**Quoted passage:**
Based on the testimony at the jurisdictional hearing and its review of the surveillance video, the juvenile court found as follows regarding the robbery allegation: "So let me tell you what I see happened here. Okay? I think there was an attempt to steal something from a store initially. And then, [appellant], you were pulled back into the store. There's no robbery at that point because you hadn't used force, and [the other minor] hadn't used force either. [¶] Then what happens is there's a scuffle, and both of you use some force. And I think that that use of force was in order to prevent yourselves from getting caught or prevent the store people from getting their stuff back. . . . [¶] . . . [¶] The next thing that happens is the security guard steals your phone. And then there's a big fight, which is -- I don't find beyond a reasonable doubt that that fight related to trying to keep the property or to escape. In fact, you move further into the store. . . . [¶] . . . [¶] The difficulty is that the law is very strict about using any level of force in order to accomplish stealing something, and there was that brief period of time in there before the phone was taken that both of you used some force. So that's a problem for you. [¶] . . . [¶] With respect to Count I, I think you both engaged in conduct which could have resulted in a robbery, but I don't think you completed the robbery because you didn't leave the store. . . . [¶] So I'm going to find that . . . it's true that both of you attempted to rob the [beauty products] store."

Accordingly, contrary to a comment by appellant's counsel at oral argument, the trial court did not decline to find commission of a robbery because of lack of proof beyond a reasonable doubt of use of force.

On appeal, appellant contends the juvenile court's finding she committed attempted robbery is not supported by substantial evidence. (In re Ernesto H. (2004) 125 Cal.App.4th 298, 313.) She concedes she attempted to shoplift from the store, but she argues any use of force was for the purpose of retrieving her phone, not for retaining possession of the store merchandise. The argument fails because appellant ignores the juvenile court's finding—fully supported by the surveillance video—that the scuffle that occurred when the security guard grabbed appellant's coat involved the application of force to avoid "getting caught or prevent the store people from getting their stuff back." Appellant errs in describing this scuffle as a "verbal argument." The fight over the phone did not occur until after the scuffle involving appellant's coat, which the security guard testified she believed was concealing cosmetic powder held in appellant's hand. Accordingly, appellant has not shown insufficient evidence supports the court's finding that appellant committed attempted robbery. (See People v. Hodges (2013) 213 Cal.App.4th 531, 542 ["[I]t is well established that a defendant who takes property from the immediate presence of the owner without use of force or fear, but uses force or fear to retain possession of the property when the owner attempts to retrieve it, is guilty of robbery."].)

**Source data:**
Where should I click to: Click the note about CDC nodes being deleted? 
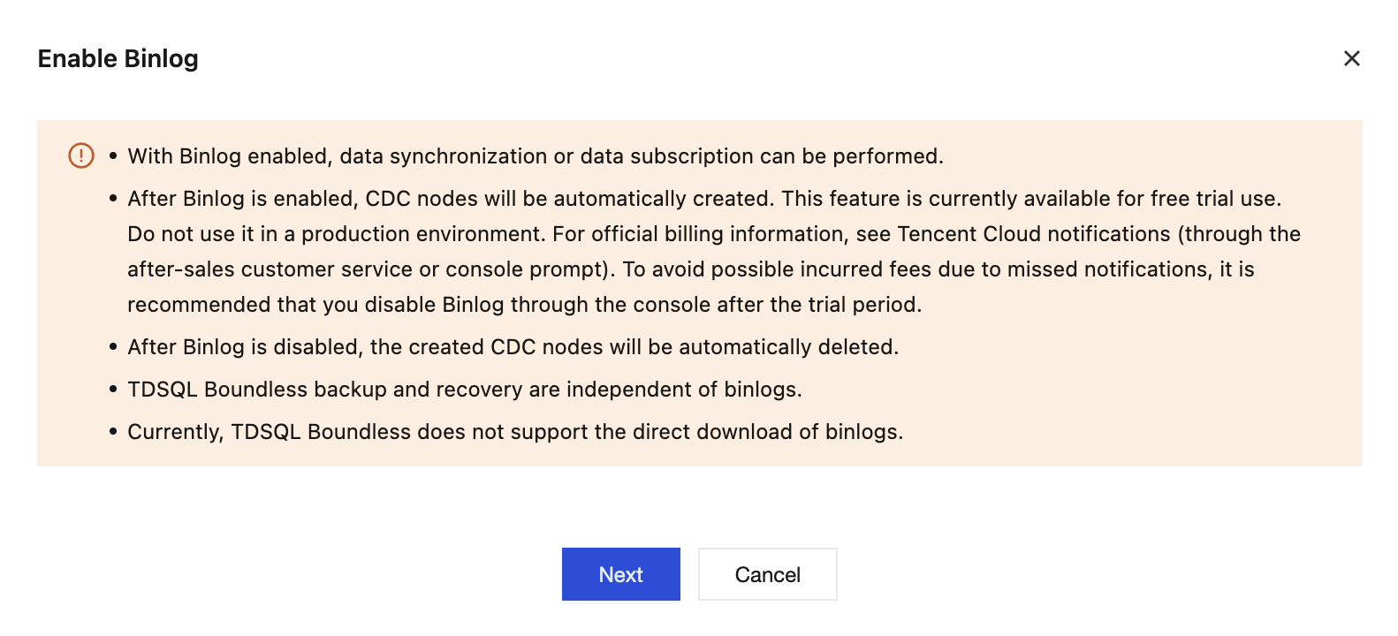coord(513,347)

**The exercise:** Reproduce word for word the part of the attempted robbery opinion that opens with the words containing "Accordingly, contrary to" and closes with "use of force.". The material stands apart from the attempted robbery opinion.

**Solution below:**
Accordingly, contrary to a comment by appellant's counsel at oral argument, the trial court did not decline to find commission of a robbery because of lack of proof beyond a reasonable doubt of use of force.